- _Selected text_
/---

PM Transcripts

Transcripts from the Prime Ministers of Australia

Hawke, Robert

Period of Service: 11/03/1983 - 20/12/1991
Release Date:
25/11/1987
Release Type:
Speech
Transcript ID:
7248
Document:
00007248.pdf 6 Page(s)
Released by:
  • Hawke, Robert James Lee
ADDRESS BY THE PRIME MINISTER TO THE FOURTH GENERAL ASSEMBLY OF THE ASIA PACIFIC TELECOMMUNITY SYDNEY, 25 NOVEMBER 1987

PRIME MINISTER
CHECK AGAINST DELIVERY EMBARGOED UNTIL DELIVERY
ADDRESS BY THE PRIME MINISTER
TO THE FOURTH GENERAL ASSEMBLY OF THE
ASIA PACIFIC TELECOMMUNITY
SYDNEY, 25 NOVEMBER 1987
Gareth Evans
Mr George Maltby, President of the A. P. T.
Delegates It's a pleasure to welcome to Sydney and to Australia the
delegates to the fourth General Assembly of the Asia-Pacific
Telecommunity. I congratulate you on your choice of
Australia as venue for your meeting it's good to know that
Australia is increasingly being recognised not only as an
exciting tourist destination but also as an efficient and
friendly host for conferences such as yours.
Indeed Australia is increasingly in the spotlight of
attention from the world's telecommunications industry.
Next year, in our bicentennial year, Melbourne will host the
world Administrative Telegraph and Telephone Conference,
convened by the International Telecommunications Union.
The significance of this event can be gauged not only from
the rarity with which the ITU calls such world conferences
the last was in Geneva in 1973.
The Melbourne conference will be significant as well because
of the issue it will address. Policy makers from nearly
every nation will assemble to discuss the watershed issue of
the future regulatory framework for international
telecommunications. Establishing the right level and degree of regulation fo an
industry is a difficult and sensitive task in any case.
It hardly needs stating in this audience that the question
of regulation of an industry as subject to rapid
technological change as yours, presents real difficulties.
Let me give you a stark measure of the technological change
in the communication industry.

\---

- _Tasks to perform_
#1 From the Asia-Pacific Telecommunity address, extract the passage that begins at the words "The Melbourne conference" and stops after the words "presents real difficulties.".
#2 Answer from the Asia-Pacific Telecommunity address:
(a) Which city will host the World Administrative Telegraph and Telephone Conference next year?
(b) Where and in what year was the last such world conference held?
(c) Who is addressed as President of the A.P.T.?
#3 Carry on the Asia-Pacific Telecommunity address past its final sentence.

- _Source material_
/---

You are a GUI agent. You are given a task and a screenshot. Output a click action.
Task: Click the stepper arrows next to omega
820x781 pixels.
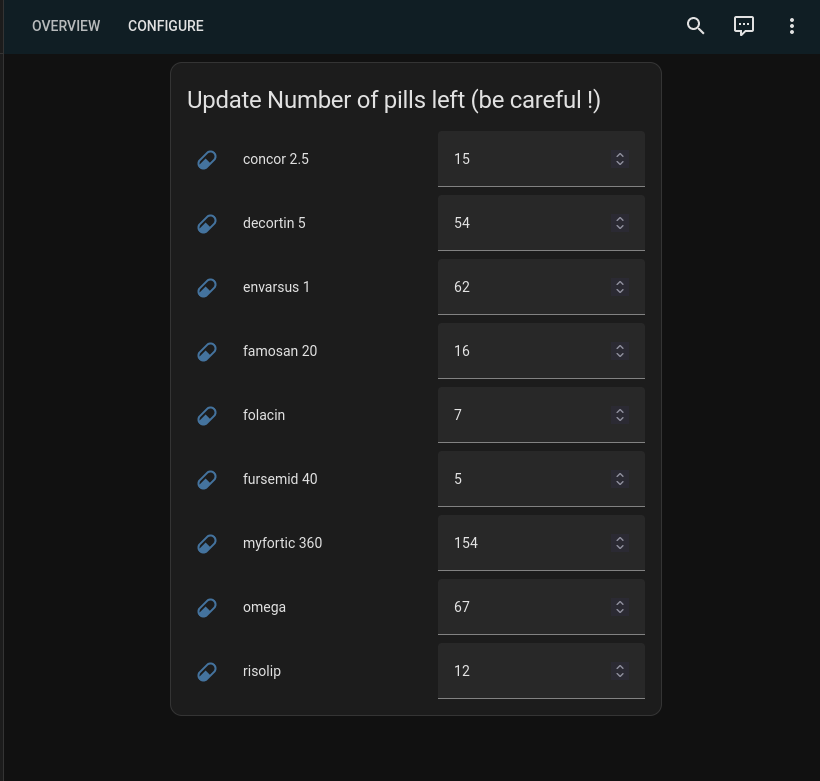pos(620,607)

\---

- _Answers_
#1
The Melbourne conference will be significant as well because
of the issue it will address. Policy makers from nearly
every nation will assemble to discuss the watershed issue of
the future regulatory framework for international
telecommunications. Establishing the right level and degree of regulation fo an
industry is a difficult and sensitive task in any case.
It hardly needs stating in this audience that the question
of regulation of an industry as subject to rapid
technological change as yours, presents real difficulties.

#2
(a) Melbourne
(b) Geneva, in 1973
(c) Mr George Maltby

#3
I mentioned that next year is the bicentenary of the
European settlement of Australia. The little colony of
convicts and soldiers and administrators which arrived in
1788 on the shores near where we now meet was as isolated
from the rest of the world as it was possible to be.
Robert Hughes, in his recent book The Fatal Shore, recounts
that by June 1790, the colonists ha gone nearly three years
without news of the outside world.
When the ship The Lady Juliana arrived in Sydney in that
month, it had at sea for 11 months.
Even so, its newspapers and letters bore stunning news: the
illness of the King, the first inauguration of George
Washington and the outbreak of the French Revolution.
By today's standards it was all old news. But then again we
lost our capacity for being surprised by new communications
technology when Neil Armstrong's foot was placed in the dust
on the surface of the moon and we all saw it happen on TV
1.3 seconds later.
Today we are seeing a continuing surge in the development of
new communications technologies.
Technological developments and the convergence of the
telecommunications and information industries have placed
you at the centre of some of the most exciting challenges
facing both industry and governments as we move towards the
twenty-first century.
Telecommunication is well past the stage of being regarded
as essentially a social service. it is now, and will be
increasingly in the future, a potent source of competitive
advantage for commercial enterprises and for nations that
are prepared to respond flexibly to emerging commercial
opportunities. Satellites, optical fibre cables, and the digitalisation of
voice, data and image transmission these are the
technologies which are at the heart of modern
telecommunications. To use an anatomical analogy, if trade is the life blood of
modern societies, then telecommunications is the nervous
system linking together the disparate parts of the world
economy. The benefits are sometimes not undiluted. VStock trading,
thanks to the new technology, can now take place twenty four
hours a day by shifting the market with the sun from Europe
to North America to the western Pacific rim and back to
Europe. This has created a world market, operating in real
time, which is susceptible to the instantaneous responses
which we saw all too dramatically in action last month.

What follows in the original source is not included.